An O -Phosphotransferase Catalyzes Phosphorylation of Hygromycin A in the Antibiotic-Producing Organism Streptomyces hygroscopicus

Abstract

ABSTRACT The antibiotic hygromycin A (HA) binds to the 50S ribosomal subunit and inhibits protein synthesis in gram-positive and gram-negative bacteria. The HA biosynthetic gene cluster in Streptomyces hygroscopicus NRRL 2388 contains 29 open reading frames, which have been assigned putative roles in biosynthesis, pathway regulation, and self-resistance. The hyg21 gene encodes an O -phosphotransferase with a proposed role in self-resistance. We observed that insertional inactivation of hyg21 in S. hygroscopicus leads to a greater than 90% decrease in HA production.
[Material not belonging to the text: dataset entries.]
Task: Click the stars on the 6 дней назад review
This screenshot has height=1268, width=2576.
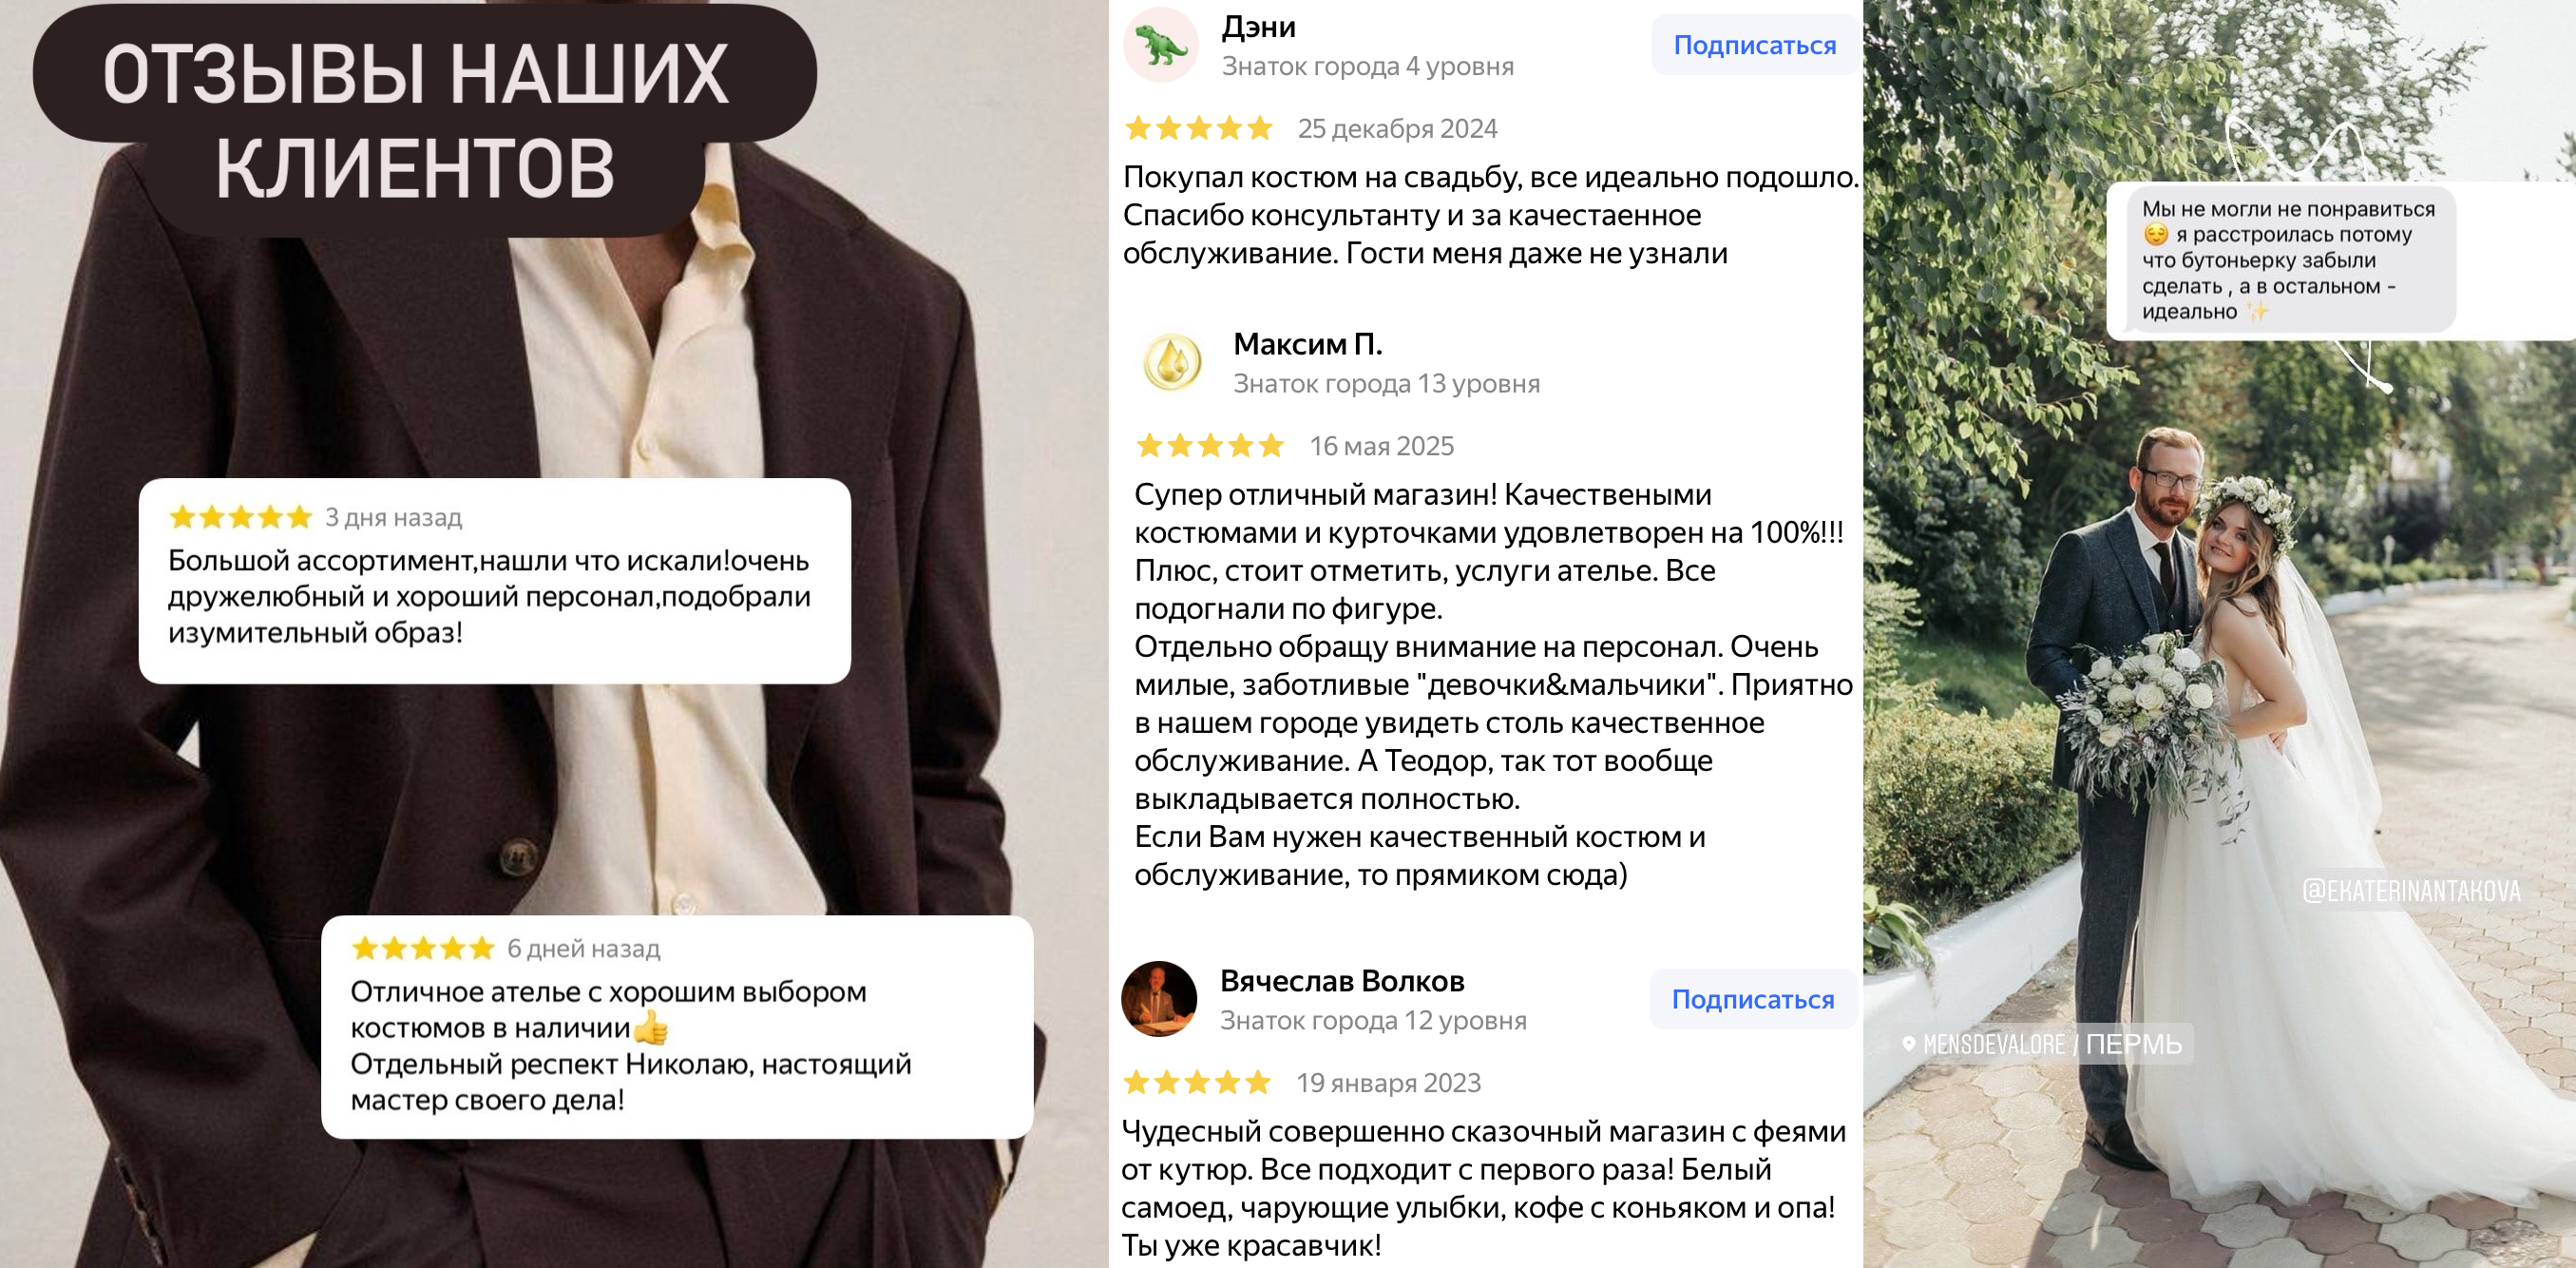Action: (x=423, y=948)
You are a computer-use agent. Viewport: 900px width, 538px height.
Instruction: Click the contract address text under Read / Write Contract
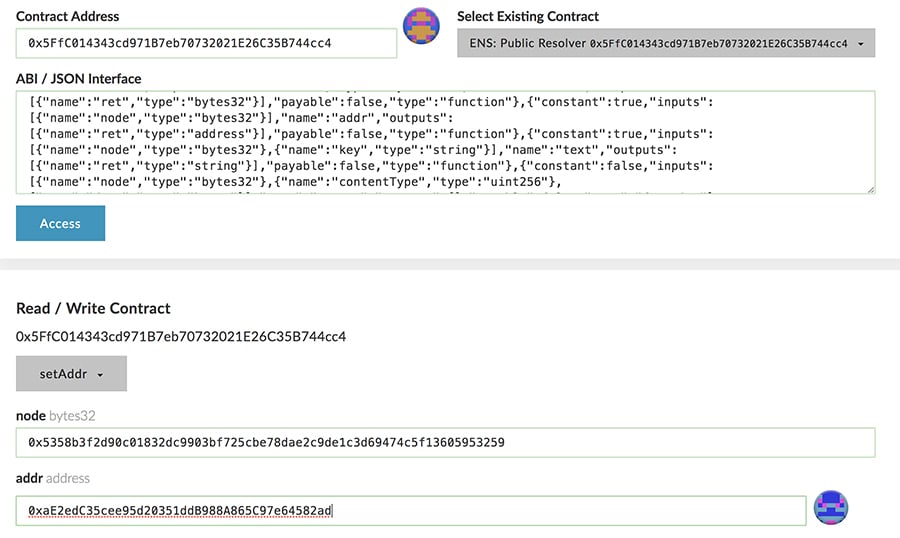click(181, 337)
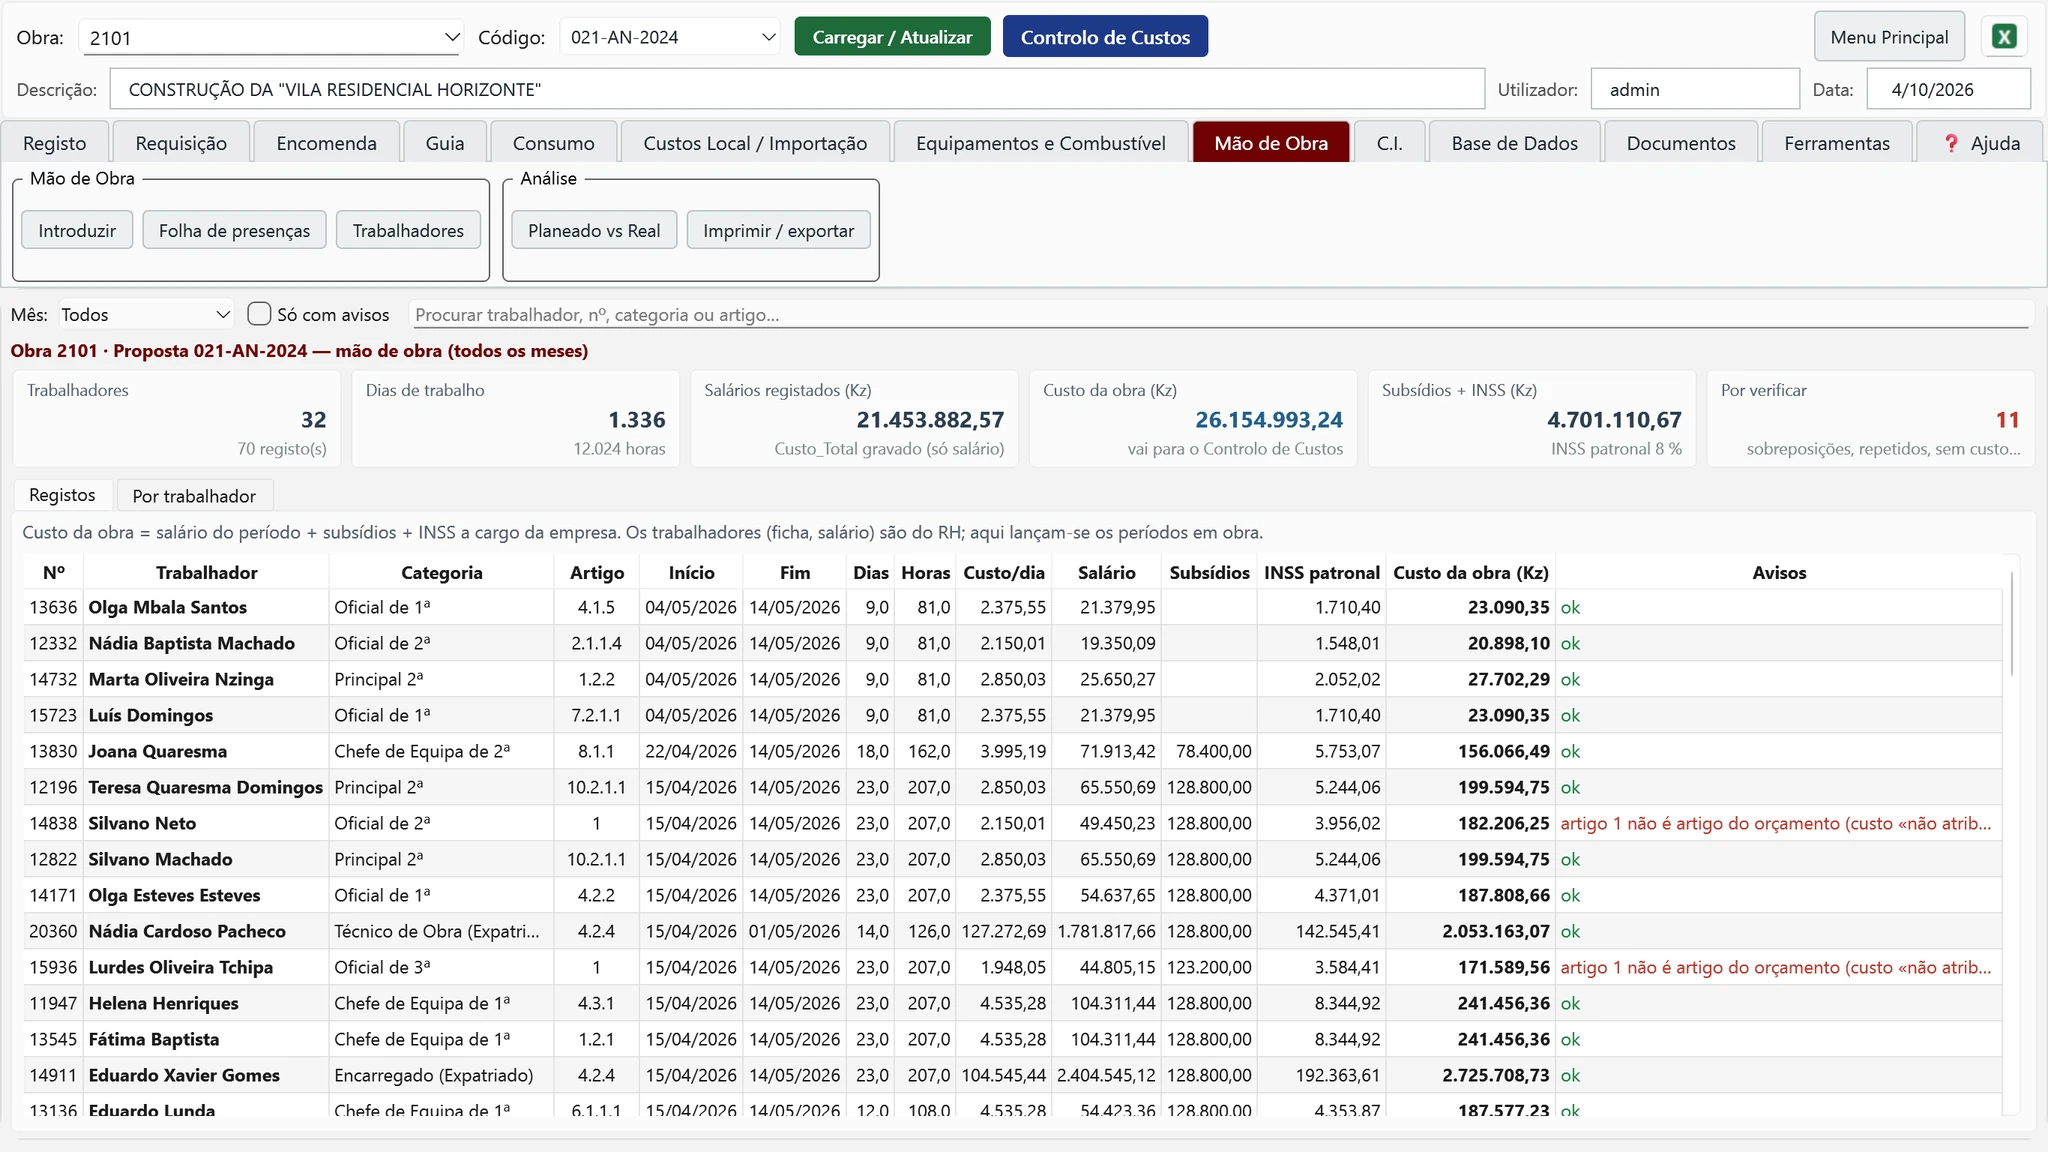Select the Nádia Cardoso Pacheco row

point(1012,931)
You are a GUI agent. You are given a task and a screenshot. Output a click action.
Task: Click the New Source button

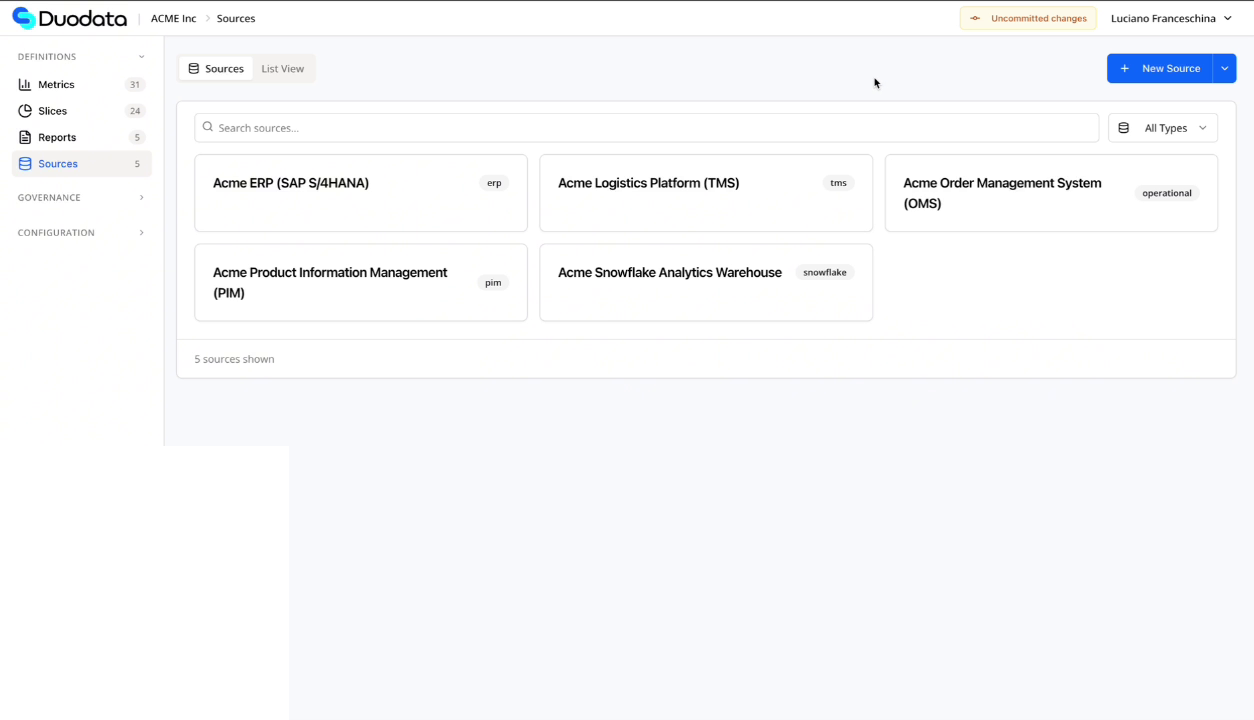[1160, 68]
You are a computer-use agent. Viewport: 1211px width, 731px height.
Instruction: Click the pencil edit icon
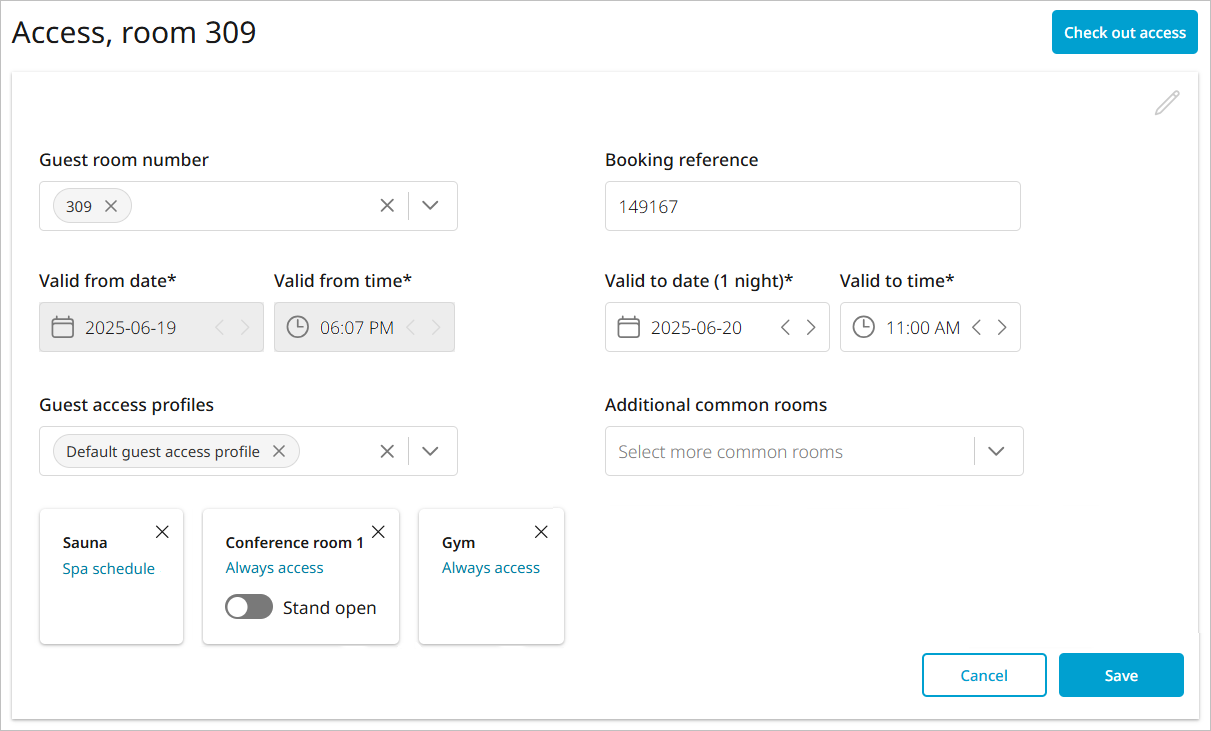(1167, 103)
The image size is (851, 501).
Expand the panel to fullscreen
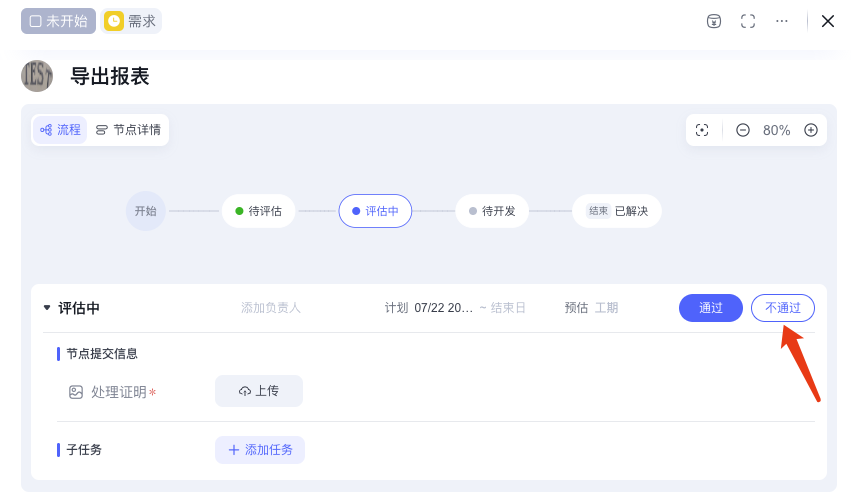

The wild type and the hyg21 mutant were comparably resistant to HA. Using Escherichia coli as a heterologous host, we expressed and purified Hyg21. Kinetic analyses revealed that the recombinant protein catalyzes phosphorylation of HA ( K m = 30 ± 4 μM) at the C-2‴ position of the fucofuranose ring in the presence of ATP ( K m = 200 ± 20 μM) or GTP ( K m = 350 ± 60 μM) with a k cat of 2.2 ± 0.1 min −1 . The phosphorylated HA is inactive against HA-sensitive Δ tolC E. coli and Streptomyces lividans . Hyg21 also phosphorylates methoxyhygromycin A and desmethylenehygromycin A with k cat and K m values similar to those observed with HA. Phosphorylation of the naturally occurring isomers of 5‴-dihydrohygromycin A and 5‴-dihydromethoxyhygromycin A was about 12 times slower than for the corresponding non-natural isomers. These studies demonstrate that Hyg21 is an O -phosphotransferase with broad substrate specificity, tolerating changes in the aminocyclitol moiety more than in the fucofuranose moiety, and that phosphorylation by Hyg21 is one of several possible mechanisms of self-resistance in S. hygroscopicus NRRL 2388.